— START Article —

Australian Wind Alliance

Now the RET is slashed, meet the next weapons of choice

knife_sharpening.jpgWe now have a Renewable Energy Target locked in - at 33,000 rather than 41,000GwH - but it seems there'll be no let up to the government's war on wind. Two major hurdles are still in our way:

a) The Clean Energy Finance Corporation looks set to have its mandate nobbled again. While not all wind farm projects would have required the financing of this renewables loans body, in 2013 it did invest in two major projects in Portland, Victoria, and Taralga, NSW - and invested with the expectation it would receive good returns for its loan.

But this is even a step too far for some of the government's own members, with Geelong-based MP, Sarah Henderson, calling for the changes to be reversed. Of course, reversing the government policy of opposing the CEFC would be far better, but it's a start.

b) The deal to cut the target from 41,000 to 33,000 GwH was also made with crossbench Senators on the condition, among other things, that wind energy has new restrictions imposed on it:

1. New Wind Farm Commissioner

A National Wind Farm Commissioner will be appointed to “resolve complaints from concerned community residents about the operations of wind turbine facilities. The Commissioner will be able to refer complaints to relevant state authorities and help ensure that complaints are addressed.”

— END Article —

Work instructions:
1. Can you turn the paragraph of the wind energy article that begins "a) The Clean Energy Finance Corporation" into a short list of its main facts?
2. Could you carry the wind energy article on from the point where it stops?
The lines that come next have no connection to the wind energy article.

— START Data provided —

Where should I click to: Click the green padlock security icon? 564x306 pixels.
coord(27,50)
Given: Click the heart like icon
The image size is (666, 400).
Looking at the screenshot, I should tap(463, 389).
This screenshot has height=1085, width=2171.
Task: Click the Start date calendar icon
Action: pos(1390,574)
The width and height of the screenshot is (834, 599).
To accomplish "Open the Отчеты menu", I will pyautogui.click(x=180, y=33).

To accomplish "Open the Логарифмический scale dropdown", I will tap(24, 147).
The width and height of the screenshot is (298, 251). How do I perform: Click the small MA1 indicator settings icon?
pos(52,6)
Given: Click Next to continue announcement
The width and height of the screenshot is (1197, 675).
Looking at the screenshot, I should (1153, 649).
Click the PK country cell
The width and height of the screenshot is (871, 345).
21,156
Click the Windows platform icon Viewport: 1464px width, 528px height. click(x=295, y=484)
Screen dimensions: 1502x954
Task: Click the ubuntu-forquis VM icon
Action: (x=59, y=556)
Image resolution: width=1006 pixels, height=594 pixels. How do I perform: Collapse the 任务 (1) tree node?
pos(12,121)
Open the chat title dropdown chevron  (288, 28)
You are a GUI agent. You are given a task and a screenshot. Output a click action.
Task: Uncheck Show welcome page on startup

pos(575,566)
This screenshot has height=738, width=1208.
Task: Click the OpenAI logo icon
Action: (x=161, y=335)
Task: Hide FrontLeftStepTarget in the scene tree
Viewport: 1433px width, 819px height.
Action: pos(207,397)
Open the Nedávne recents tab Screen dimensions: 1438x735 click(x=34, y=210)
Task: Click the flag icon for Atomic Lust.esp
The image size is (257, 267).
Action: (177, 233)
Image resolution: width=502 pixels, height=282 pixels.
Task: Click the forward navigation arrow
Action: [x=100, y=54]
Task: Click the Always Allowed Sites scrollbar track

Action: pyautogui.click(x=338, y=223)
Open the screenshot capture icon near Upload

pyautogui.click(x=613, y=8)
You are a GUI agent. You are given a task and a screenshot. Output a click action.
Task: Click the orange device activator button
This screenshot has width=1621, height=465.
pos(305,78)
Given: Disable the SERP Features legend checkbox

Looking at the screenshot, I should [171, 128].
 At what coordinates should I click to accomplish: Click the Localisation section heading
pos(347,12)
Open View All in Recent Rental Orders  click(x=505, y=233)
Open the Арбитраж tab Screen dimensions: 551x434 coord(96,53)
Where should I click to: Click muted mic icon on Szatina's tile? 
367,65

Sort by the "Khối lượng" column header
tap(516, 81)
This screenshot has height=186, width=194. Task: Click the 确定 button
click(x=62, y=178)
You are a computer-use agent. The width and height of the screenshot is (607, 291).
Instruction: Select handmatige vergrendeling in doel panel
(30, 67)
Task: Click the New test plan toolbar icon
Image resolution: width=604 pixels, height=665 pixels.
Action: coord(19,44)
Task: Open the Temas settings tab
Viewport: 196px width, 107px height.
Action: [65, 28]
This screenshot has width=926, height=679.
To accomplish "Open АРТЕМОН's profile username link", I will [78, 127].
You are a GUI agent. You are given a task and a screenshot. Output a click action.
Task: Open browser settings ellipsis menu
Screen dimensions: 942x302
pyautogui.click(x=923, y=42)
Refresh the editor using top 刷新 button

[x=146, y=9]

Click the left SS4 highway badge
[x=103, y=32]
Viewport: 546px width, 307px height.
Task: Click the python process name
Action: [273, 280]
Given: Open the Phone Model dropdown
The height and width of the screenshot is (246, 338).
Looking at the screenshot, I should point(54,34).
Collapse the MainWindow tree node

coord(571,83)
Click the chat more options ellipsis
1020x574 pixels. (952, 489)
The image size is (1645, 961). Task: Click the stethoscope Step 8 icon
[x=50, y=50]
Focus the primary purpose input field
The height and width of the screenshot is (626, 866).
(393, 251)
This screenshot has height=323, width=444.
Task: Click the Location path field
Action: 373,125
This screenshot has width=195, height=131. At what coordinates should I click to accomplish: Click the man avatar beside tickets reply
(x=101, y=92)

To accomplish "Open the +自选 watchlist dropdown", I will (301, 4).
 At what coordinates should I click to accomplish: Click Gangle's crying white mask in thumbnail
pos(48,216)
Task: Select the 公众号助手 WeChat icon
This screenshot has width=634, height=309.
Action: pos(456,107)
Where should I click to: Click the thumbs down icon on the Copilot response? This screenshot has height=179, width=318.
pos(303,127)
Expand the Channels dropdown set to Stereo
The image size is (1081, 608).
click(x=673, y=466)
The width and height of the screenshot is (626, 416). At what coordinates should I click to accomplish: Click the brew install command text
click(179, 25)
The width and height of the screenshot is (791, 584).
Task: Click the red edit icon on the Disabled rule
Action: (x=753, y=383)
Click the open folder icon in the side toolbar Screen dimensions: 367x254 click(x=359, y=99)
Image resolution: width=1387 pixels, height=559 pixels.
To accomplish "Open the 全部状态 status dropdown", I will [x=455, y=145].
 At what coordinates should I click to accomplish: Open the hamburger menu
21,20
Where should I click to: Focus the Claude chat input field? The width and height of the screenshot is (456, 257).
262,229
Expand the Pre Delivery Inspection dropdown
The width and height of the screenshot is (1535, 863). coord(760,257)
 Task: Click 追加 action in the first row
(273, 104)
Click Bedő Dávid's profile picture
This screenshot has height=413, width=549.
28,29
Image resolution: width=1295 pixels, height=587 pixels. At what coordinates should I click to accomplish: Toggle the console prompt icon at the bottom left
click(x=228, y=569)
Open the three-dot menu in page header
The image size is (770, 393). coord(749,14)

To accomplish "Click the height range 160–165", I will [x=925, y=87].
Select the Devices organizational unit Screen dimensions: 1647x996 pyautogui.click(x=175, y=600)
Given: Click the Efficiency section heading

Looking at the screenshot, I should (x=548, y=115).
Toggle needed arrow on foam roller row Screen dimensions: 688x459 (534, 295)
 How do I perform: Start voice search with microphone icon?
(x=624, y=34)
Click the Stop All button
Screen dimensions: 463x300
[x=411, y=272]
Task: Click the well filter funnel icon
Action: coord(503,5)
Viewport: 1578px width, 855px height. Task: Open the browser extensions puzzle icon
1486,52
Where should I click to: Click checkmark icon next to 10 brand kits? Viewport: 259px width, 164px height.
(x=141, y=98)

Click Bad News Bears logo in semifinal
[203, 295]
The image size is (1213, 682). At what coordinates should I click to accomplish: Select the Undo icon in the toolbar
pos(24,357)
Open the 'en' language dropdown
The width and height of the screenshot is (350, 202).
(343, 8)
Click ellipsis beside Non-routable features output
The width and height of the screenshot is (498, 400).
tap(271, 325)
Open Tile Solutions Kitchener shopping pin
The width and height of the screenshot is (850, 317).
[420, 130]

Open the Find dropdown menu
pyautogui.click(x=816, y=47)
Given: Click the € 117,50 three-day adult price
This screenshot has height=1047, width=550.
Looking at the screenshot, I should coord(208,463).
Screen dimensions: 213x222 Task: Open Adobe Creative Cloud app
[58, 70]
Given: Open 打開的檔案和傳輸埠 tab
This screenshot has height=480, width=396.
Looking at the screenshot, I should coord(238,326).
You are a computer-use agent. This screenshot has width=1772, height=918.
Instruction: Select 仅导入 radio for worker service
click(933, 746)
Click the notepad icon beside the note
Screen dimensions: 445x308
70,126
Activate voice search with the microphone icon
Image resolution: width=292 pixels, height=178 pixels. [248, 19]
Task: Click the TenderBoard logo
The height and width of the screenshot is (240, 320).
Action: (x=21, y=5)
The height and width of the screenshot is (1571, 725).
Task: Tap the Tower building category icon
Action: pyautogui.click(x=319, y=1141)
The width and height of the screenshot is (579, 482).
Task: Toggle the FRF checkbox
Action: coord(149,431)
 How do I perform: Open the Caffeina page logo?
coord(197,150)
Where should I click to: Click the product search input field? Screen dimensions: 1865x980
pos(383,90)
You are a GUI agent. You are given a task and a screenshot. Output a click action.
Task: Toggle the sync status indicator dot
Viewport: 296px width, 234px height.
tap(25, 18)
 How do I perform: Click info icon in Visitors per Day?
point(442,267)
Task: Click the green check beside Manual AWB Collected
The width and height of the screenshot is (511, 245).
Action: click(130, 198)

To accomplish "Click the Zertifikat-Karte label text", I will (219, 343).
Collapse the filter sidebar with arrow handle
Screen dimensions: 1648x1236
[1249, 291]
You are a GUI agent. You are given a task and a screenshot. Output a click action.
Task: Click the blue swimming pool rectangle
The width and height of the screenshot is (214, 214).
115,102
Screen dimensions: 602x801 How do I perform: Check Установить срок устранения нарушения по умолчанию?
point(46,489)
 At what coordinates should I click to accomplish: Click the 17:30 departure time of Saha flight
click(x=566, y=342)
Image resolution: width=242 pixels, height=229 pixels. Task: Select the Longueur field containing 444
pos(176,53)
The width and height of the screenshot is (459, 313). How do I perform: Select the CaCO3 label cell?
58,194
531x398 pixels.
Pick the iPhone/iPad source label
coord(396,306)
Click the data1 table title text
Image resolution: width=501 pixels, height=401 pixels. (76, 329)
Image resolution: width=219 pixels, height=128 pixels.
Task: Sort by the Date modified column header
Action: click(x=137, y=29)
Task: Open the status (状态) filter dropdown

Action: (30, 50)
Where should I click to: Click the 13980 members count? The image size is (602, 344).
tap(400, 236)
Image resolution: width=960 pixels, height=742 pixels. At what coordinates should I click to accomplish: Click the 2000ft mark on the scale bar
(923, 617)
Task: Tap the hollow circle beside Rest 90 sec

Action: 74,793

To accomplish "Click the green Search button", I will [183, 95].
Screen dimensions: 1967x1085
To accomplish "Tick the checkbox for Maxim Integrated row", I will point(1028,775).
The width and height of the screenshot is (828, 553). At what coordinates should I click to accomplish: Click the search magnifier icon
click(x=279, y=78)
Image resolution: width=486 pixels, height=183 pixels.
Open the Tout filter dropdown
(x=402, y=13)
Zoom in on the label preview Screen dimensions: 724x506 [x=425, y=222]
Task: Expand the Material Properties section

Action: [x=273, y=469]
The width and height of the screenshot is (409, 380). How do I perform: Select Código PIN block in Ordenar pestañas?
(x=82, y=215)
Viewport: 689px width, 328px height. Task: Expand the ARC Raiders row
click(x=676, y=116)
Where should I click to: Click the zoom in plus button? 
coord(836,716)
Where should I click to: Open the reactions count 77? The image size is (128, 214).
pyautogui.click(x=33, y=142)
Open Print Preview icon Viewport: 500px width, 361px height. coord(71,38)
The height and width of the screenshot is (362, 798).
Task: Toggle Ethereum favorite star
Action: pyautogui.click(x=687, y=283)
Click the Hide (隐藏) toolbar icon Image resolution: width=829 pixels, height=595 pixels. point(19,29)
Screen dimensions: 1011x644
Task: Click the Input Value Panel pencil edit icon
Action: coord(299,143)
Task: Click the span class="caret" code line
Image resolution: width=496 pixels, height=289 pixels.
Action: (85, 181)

— END Data provided —

The answers:
1.
- The Clean Energy Finance Corporation's mandate looks set to be restricted again.
- Not every wind farm project would have needed financing from this renewables loans body.
- In 2013 it invested in two major projects, in Portland, Victoria, and Taralga, NSW.
- It made those loans expecting good returns.

2.
The Commissioner will also provide information through a website about wind farm planning and environmental approvals, data on wind farm operations, wind speed, power output, sound monitoring, operating times as well as Renewable Energy Certificates received for each farm.

We told the Ballarat Courier while it’s important complaints are investigated and resolved, we’d prefer to see the roles of existing state ombudsmen enhanced rather than a whole new bureaucracy created.

 

2. New Committee

An “adequately resourced ...independent scientific committee” of at least three people will also be established by September 1 to “provide research and advice to the Minister for the Environment on the impact on the environment and human health of sound (including low frequency and infrasound from wind turbines).”

The committee will be appointed in consultation with the mainly anti-wind Senate Select Committee on Wind Turbines and unspecified “key industry and regulatory bodies”.

Its brief is to:

...publish research on:

i. The development of Australian methodologies and frameworks in sound measurement and standards for wind farms, including in the field of infrasound and low frequency sound – to improve planning and compliance decisions by state and territory authorities.

ii. Innovation in cost-effective, continuous sound monitoring of wind

iii. Options for wind farm operators to maximise transparency such as by providing information on wind speed, hours and sound monitoring.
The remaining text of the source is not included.